All of this said, players within the tourism industry do enact tangible positive change from time to time, and sometimes it adds up to something bigger. To wit: For the New York Times I wrote about some of the many beach resorts around the world that have become stewards of their coastlines as nature intended, rather than shoving them into the template of palm trees/white sandy-bottomed beaches that has reigned over beach tourism for the past 75 or so years. In doing so, they’re helping to change our understanding of what makes a beach beautiful…
In the NY Times: Your Resort’s ‘Perfect Beach’ Is a Lie (gifted link)
Onshore, the coconut palm is almost ubiquitous, and it does offer some benefits. Coconuts are exquisite natural containers of water and food, with fibers that can be used for rope and woven goods.
But on modern shorelines, these trees do little to prevent sand erosion or block wind and they provide scant shade, an increasingly valuable commodity in a warming world. They are also nonnative to many of the world’s most popular beach destinations. When Christopher Columbus made his first landfall in the Americas, on an island today that is part of the Bahamas, there were no coconut palms in the Caribbean. Europeans would bring them later.

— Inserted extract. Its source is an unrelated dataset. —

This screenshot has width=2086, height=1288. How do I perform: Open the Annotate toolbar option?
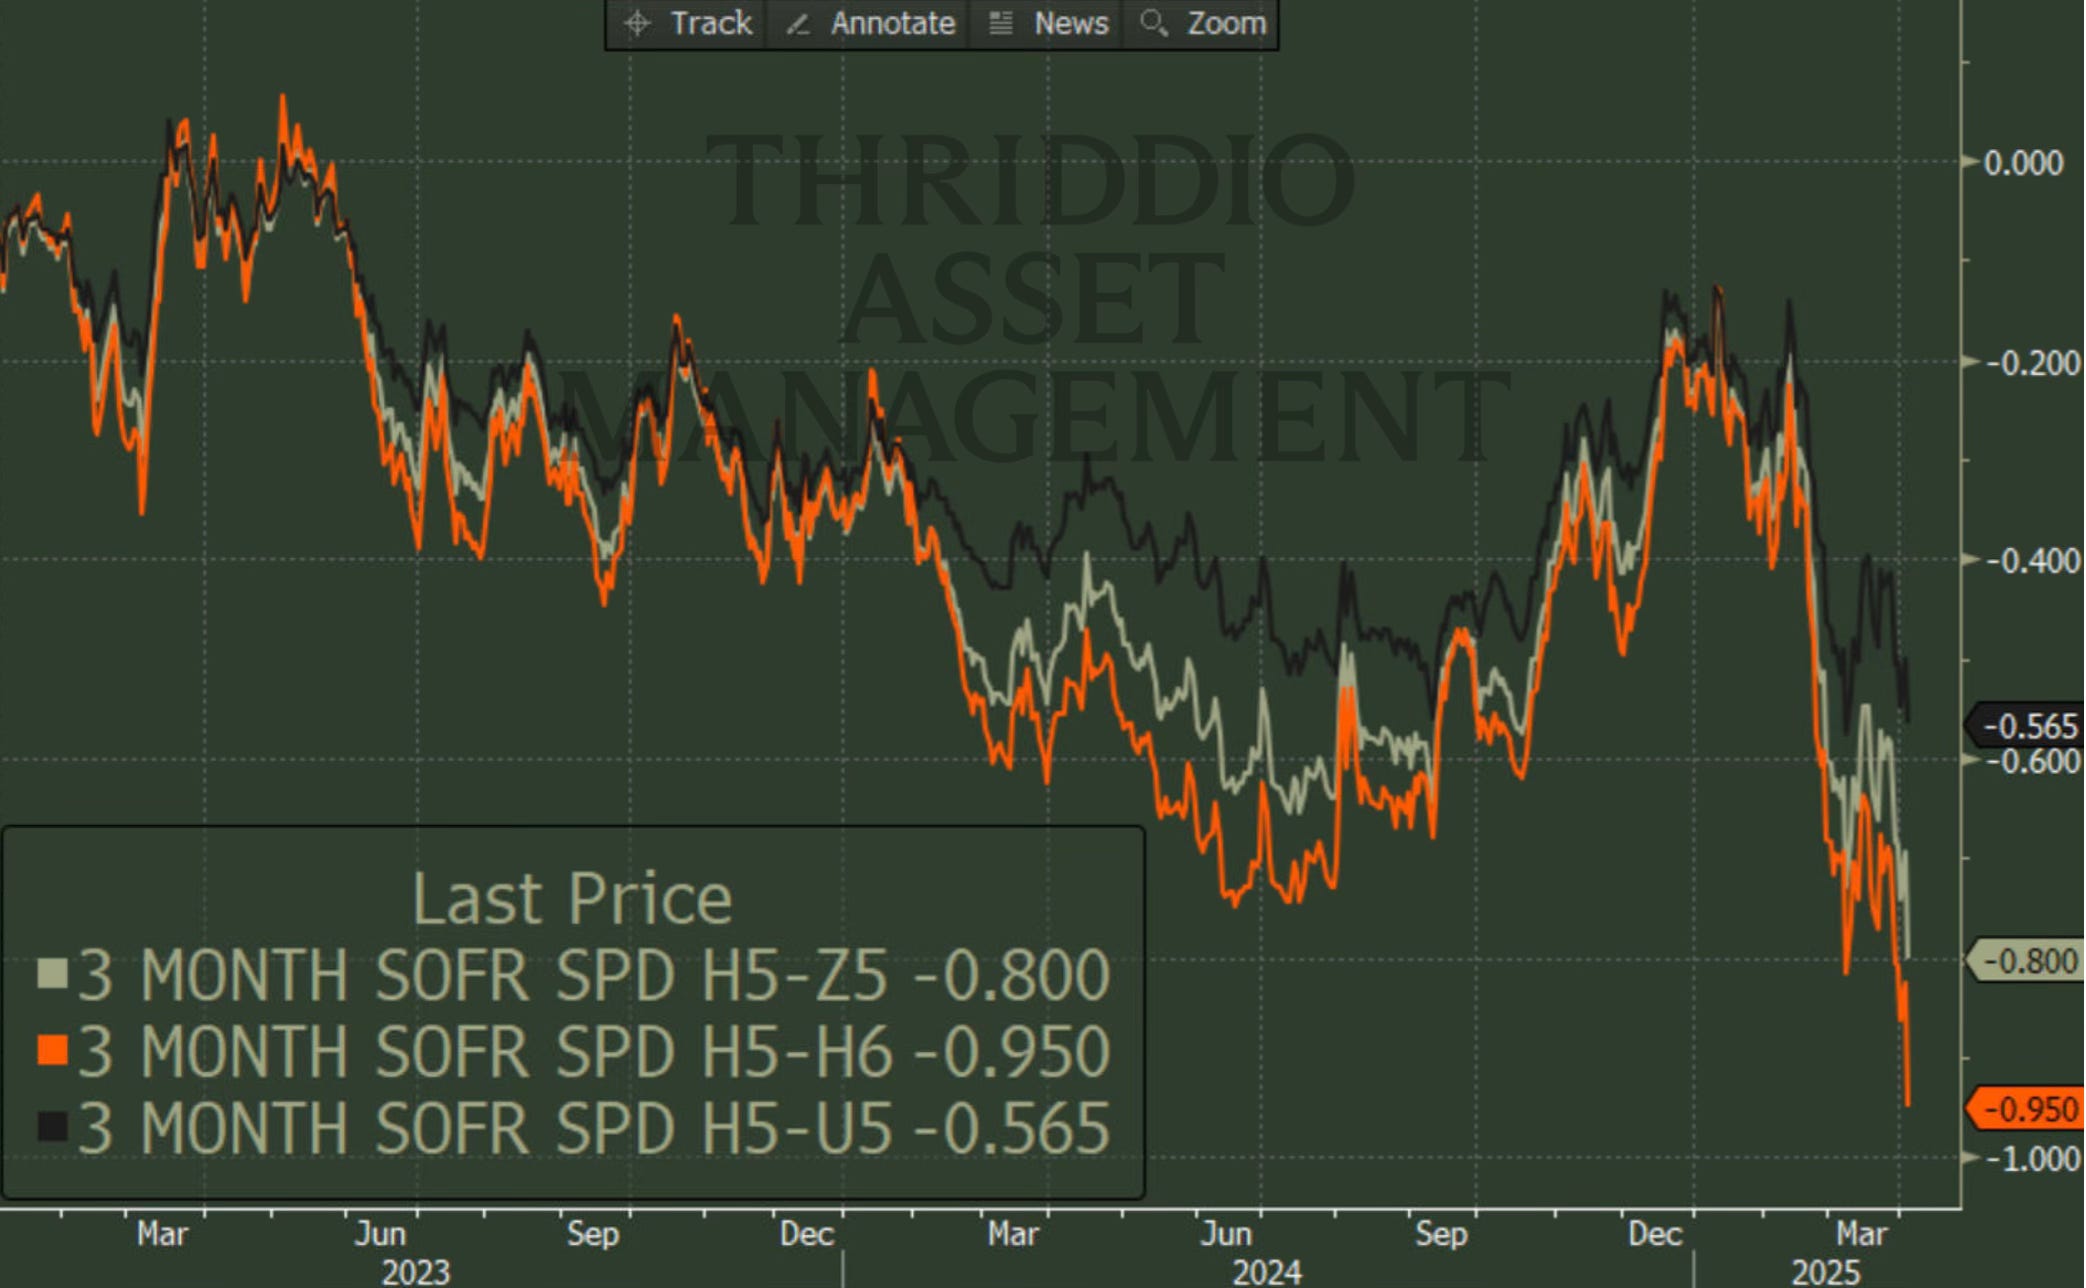coord(892,23)
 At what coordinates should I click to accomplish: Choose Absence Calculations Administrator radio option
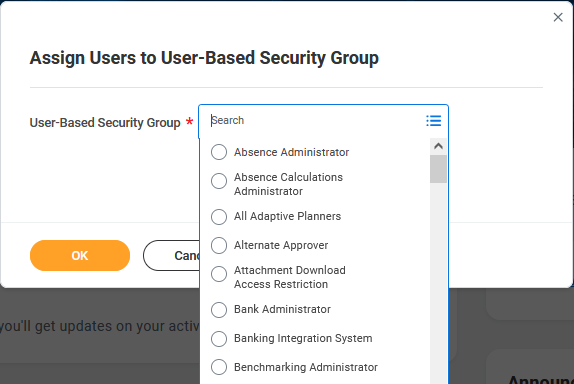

As always, thanks for reading. I’ll be back soon with more writing and reporting, including efforts to parse what’s happening to travel infrastructure in the US as the new presidential administration progresses.
Took some time to read each piece, Sarah, wow. I always learn so much from you and I hope more people who love to travel do too.
All three of the pieces you mention here are excellent, Sarah--thanks for bringing them to my attention. You're writing about tourism in an analytical and truly insightful way that few others achieve.